• _Task objective_: In this exercise, print only the lines from the line with "The image size is (1024, 770)." to the last line of the data below, inclusive. Any pictures should be left out.
━━━━━━━━━━
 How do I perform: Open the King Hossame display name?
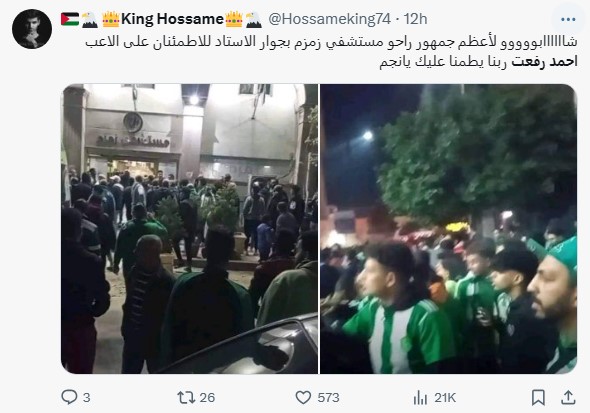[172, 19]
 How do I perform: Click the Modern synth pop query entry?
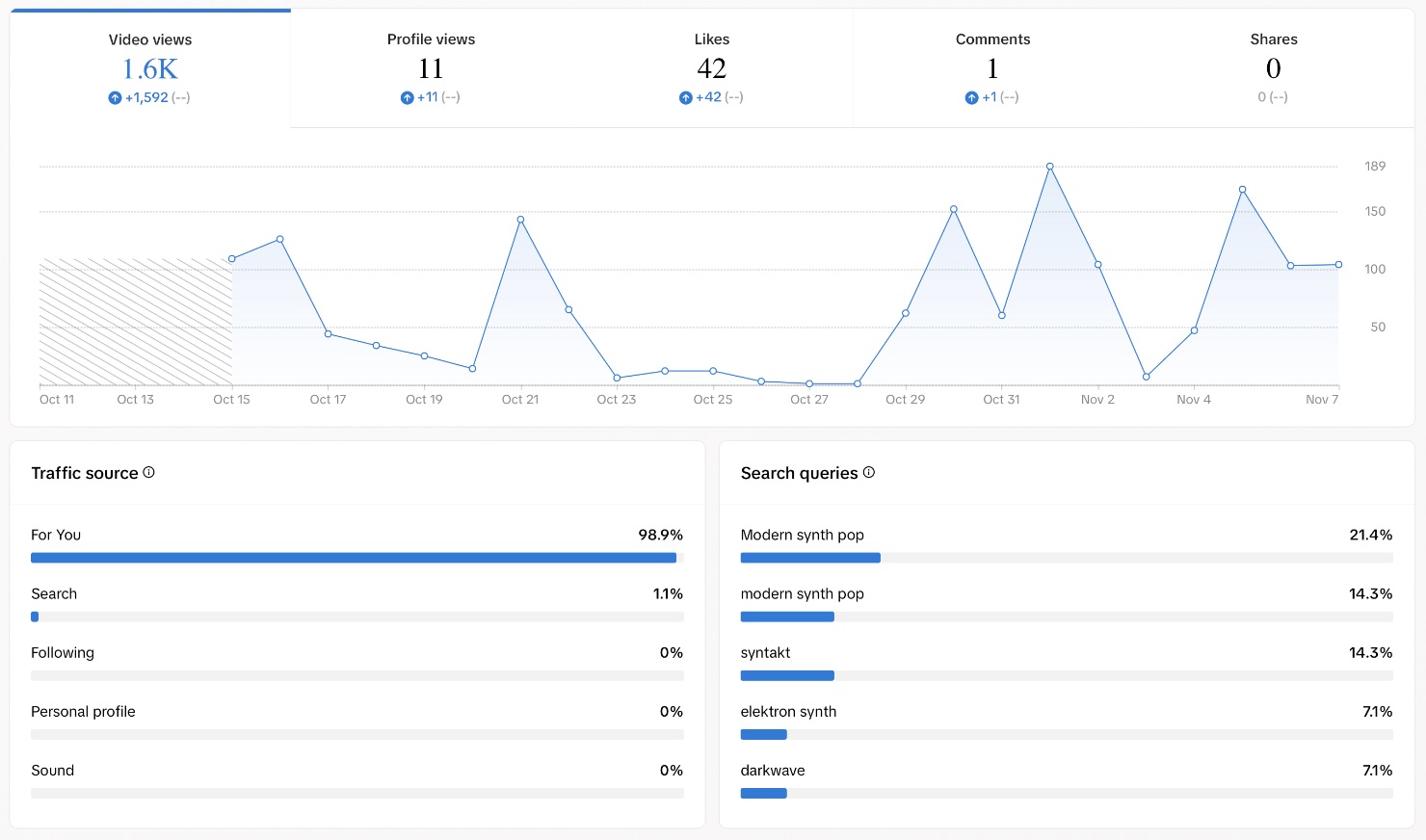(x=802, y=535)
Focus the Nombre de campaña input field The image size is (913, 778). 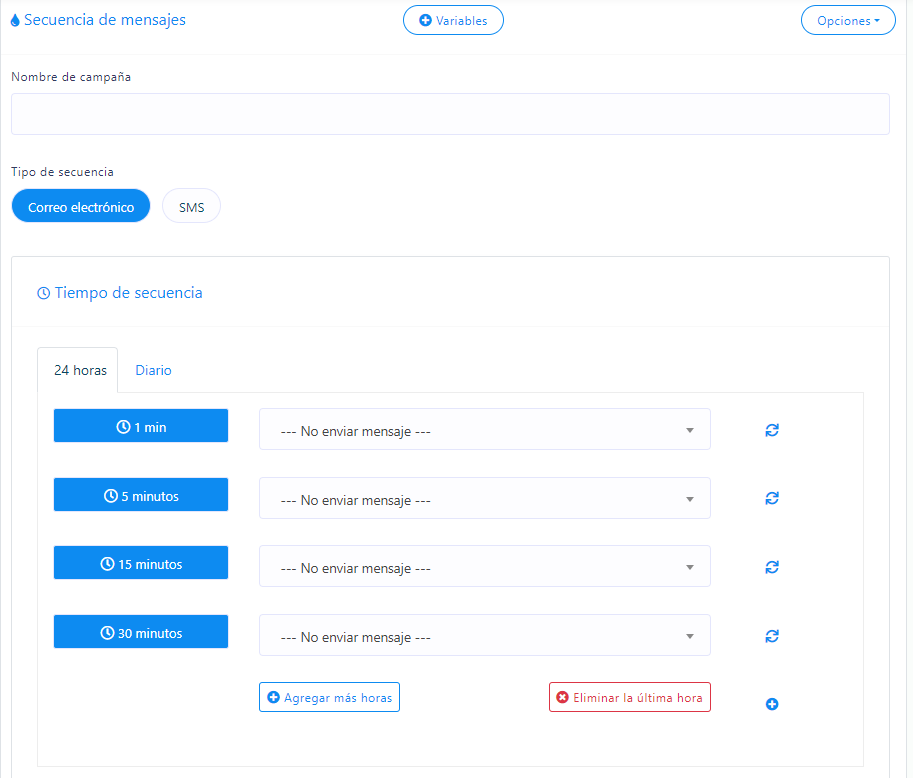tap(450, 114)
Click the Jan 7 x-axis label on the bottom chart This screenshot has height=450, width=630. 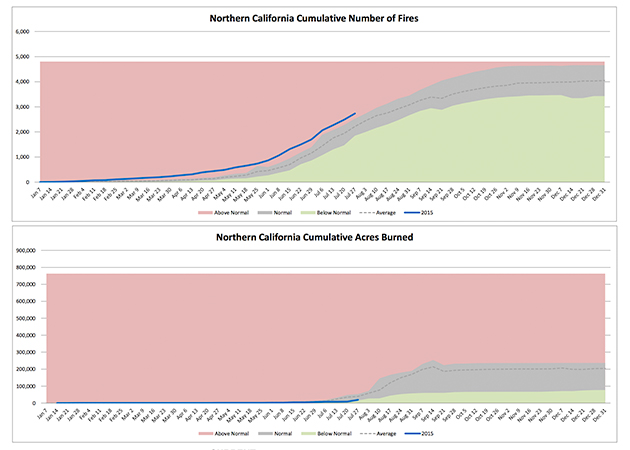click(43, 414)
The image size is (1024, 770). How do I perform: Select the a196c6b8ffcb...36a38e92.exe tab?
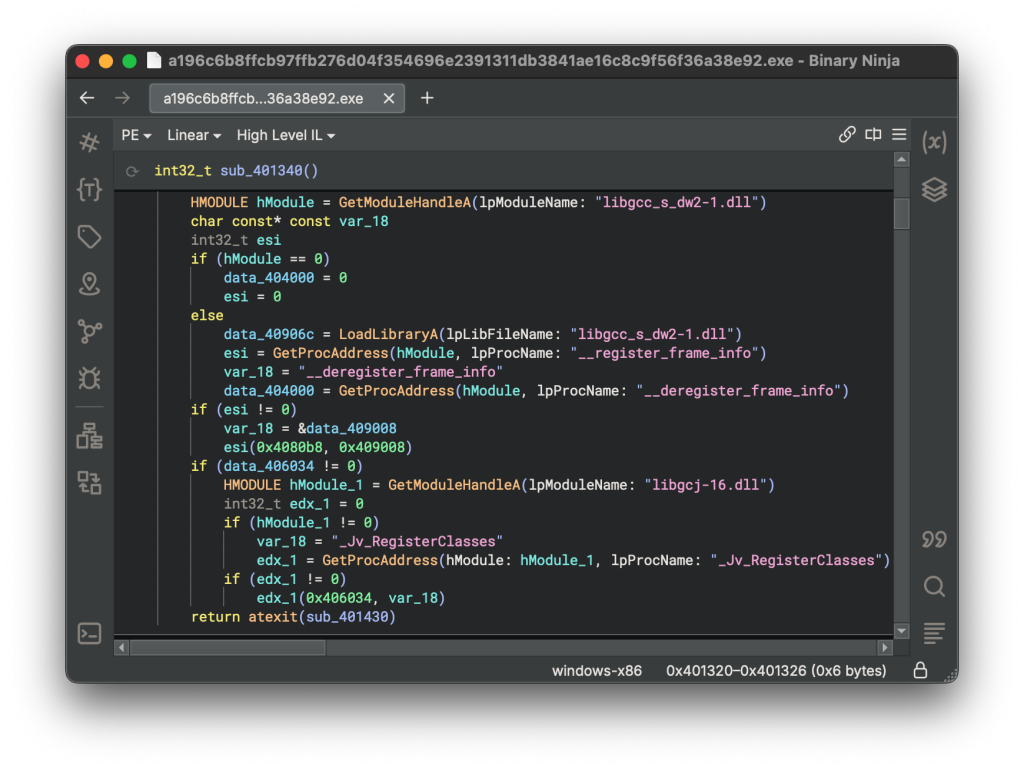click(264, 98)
━━━━━━━━━━
• _Task solution_:
The image size is (1024, 770). How do I perform: Select the a196c6b8ffcb...36a38e92.exe tab?
click(264, 98)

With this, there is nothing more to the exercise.